I think we all feel the arrows, and then once in a while someone figures out they are there, or we actually allow one to be seen and then they just get so heavy. I actually conciously work to ignore the arrows around me, but I hope for you that you don't need others to ignore them, but that you come to a peace where it simply no longer matters.
Love to you friend,

Sabrina said...

I just see you as Heather... and I love you.

Laurie said...

I am always amazed at the beautiful way you speak of your family-especially your awesome boys. Keep doing your best every day even when you feel like giving up.

Elaine A. said...

The only labels I have for you are "awesome writer" and "wonderful person." xoxo

Motherboard said...

You will always be the amazing Heather that I love.

It doesn't have to define you, just refine you.

You are amazing and you have decided to make that journey through the refiners fire-- and we are all here to catch you.


Becky said...

Just wanted to pop in to say I think about you every evening at 5 and say a quiet good thought to you.

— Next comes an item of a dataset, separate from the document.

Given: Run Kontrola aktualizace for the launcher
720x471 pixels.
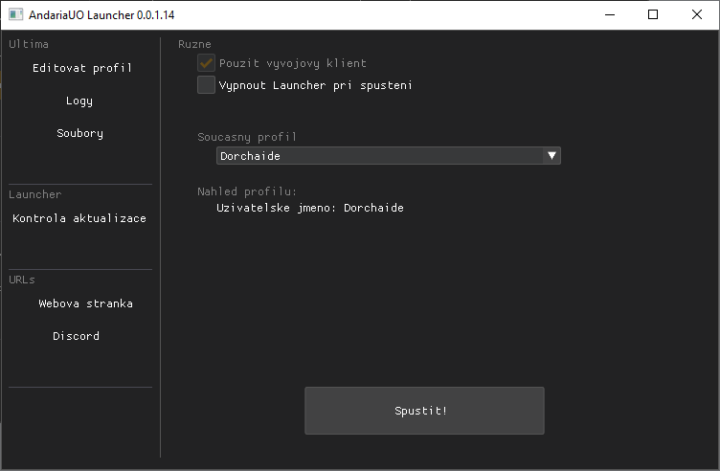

I'm so proud of you and think you are amazing. and clearly, I'm not the only one.

Amy said...

You are so brave. The arrow really points to "Brave," and those who don't get that you can ignore completely.


Janet Oberholtzer said...

Labels ... ugh, hate them! After severe injuries almost caused me to die, I didn't want the label - "woman that almost died" so I hardly talked about my accident/injuries/struggles. That didn't work real well - led to depression.

Finally, I've learned to live in the tension of "woman that almost died" and "Janet - the whole person that I am" Almost dying is a part of my life, I can't deny that, but I don't want my life defined by it.

And for the people that see me only as that label ... as a wise woman said, "Who gives a sh*t about them?!"

alita said...

Your humanity defines you, not arrows! Your character will be resolute and you will have the endurance to accomplish what you wish. My thoughts and prayers are with you Heather!

Steph @ Diapers and Divinity said...

Arrow, shmarrow:
simply transient hallucinations we dream up in moments/stages of insecurity. The arrows are fiction. God knows the true story, the true dancer, accepts us, lifts us, and gives us permission to rest from all the dancing.